The HVAC industry has long been a male dominated industry, with women accounting for only 1.7 percent of HVAC professionals in the United States according to the Bureau of Labor Statistics.
In recent years, this has been slowly changing with many women going after careers in engineering. Women account for 14 percent of all engineers in the U.S., although this number isn't significant, it is much greater than the 1.7 percent in HVAC and is making an impact. In many engineering disciplines, the percentages of women in the field is actually much higher, for example, industrial engineers (20.3%) and chemical engineers (20.1%).
This data causes questioning as to why women are choosing careers in HVAC, but many tend to fall into the position. Julie Decker, incoming president of Women in HVACR, explained in an ACHR the News article, many women find themselves in the industry in ways they would have never expected.
So why are women at Daikin pursuing jobs within the HVAC industry? We spoke with five female engineers about being a woman in HVAC and what drew them to engineering.
Chiller Applications Engineer, Positive Displacement
Funny story is that I didn’t choose this industry. Oddly enough, it sort of chose me. It was my senior year of college and I didn’t have many opportunities until this position with Daikin Applied fell on my lap. It sounded like an interesting position (application engineer), and I loved the idea of being both social yet technical.
As a woman in this industry, I have the ability to showcase my skills and knowledge in a manner not all men might experience. Often times, when I walk into a meeting or a conference, I feel I’m identified first as a female before an HVAC professional. Once I start talking and presenting ideas, I can feel the attitude shift; I love that feeling of proving I am both a woman AND an HVAC professional. Being a woman doesn’t define my abilities, and I certainly don’t love having to feel like I must prove myself; however, when I do, I feel proud of my abilities to present the role females can and certainly do play in the industry.
Senior Sales Application Engineer
I actually come from a country that widely celebrates March 8 as International Women’s Day. I grew up in Ukraine and graduated from prestigious Kiev Polytechnic University, one of its early graduates being Igor Sikorsky, the father of the American helicopter. Both of my parents were engineers, so for me this was a natural choice, I just needed to decide what field to join: to be an electrical engineer like Dad or thermo-mechanical like Mom. I decided the latter and became a specialist in power boilers.

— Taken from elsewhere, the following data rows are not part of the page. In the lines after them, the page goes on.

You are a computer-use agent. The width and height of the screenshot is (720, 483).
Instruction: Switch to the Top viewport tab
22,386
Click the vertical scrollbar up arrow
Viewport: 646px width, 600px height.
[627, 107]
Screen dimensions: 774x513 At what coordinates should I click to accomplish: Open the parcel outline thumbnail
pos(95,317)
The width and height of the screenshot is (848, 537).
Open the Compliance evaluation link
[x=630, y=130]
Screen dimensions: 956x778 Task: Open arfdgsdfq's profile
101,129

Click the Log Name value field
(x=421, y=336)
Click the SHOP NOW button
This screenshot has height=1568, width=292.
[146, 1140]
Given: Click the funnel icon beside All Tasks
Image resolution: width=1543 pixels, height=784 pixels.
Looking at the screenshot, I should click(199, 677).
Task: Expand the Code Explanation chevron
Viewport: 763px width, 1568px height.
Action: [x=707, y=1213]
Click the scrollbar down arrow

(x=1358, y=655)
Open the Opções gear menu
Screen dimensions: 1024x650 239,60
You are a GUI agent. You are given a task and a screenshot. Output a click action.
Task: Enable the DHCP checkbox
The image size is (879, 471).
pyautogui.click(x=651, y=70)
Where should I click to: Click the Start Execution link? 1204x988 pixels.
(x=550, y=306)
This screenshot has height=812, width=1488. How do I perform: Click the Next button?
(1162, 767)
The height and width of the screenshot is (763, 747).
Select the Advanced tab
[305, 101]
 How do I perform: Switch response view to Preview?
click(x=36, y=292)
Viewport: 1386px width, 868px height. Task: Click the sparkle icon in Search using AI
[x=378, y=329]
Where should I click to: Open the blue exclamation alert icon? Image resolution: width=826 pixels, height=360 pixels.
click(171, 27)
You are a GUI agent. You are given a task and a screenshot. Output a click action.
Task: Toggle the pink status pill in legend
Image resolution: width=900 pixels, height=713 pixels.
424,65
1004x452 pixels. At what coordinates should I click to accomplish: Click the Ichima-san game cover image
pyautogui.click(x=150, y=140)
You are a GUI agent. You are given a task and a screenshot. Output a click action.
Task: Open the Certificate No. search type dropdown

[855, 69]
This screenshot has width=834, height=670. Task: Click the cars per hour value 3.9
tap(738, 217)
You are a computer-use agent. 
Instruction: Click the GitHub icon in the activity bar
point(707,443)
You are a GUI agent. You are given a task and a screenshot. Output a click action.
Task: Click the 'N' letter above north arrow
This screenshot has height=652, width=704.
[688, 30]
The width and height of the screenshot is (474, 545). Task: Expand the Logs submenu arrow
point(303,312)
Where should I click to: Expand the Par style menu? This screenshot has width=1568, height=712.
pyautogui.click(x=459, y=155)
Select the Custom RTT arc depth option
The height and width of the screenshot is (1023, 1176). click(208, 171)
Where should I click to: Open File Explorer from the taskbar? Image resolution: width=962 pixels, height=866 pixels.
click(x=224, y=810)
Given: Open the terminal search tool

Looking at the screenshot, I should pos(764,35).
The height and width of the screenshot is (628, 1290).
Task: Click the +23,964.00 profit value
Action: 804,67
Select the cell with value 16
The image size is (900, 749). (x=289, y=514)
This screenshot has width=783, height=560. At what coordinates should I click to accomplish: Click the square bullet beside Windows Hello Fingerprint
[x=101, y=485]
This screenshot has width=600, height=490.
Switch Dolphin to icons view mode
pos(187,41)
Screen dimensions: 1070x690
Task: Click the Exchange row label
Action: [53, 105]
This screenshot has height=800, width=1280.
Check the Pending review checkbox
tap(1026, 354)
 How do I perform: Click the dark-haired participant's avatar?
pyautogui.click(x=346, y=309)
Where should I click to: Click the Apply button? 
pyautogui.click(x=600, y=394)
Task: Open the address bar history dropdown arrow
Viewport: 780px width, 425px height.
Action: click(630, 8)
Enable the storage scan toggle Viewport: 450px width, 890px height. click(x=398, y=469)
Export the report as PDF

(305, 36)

Having moved to US in 1992, I joined a Minnesota company making waste heat recovery boilers and spent 10 years being an application engineer. However, in 2003 I decided to change my field.
My attention was drawn to HVAC because of its vast applicability and demand. I thought HVAC was going to be easy to learn considering my background in thermal transfer and fluid mechanics, but it required much more! I learned a lot about fans, motors, compressors, and controls. My engineering vocabulary and horizon expanded greatly. There is never a dull moment in my new field and I am constantly learning new things.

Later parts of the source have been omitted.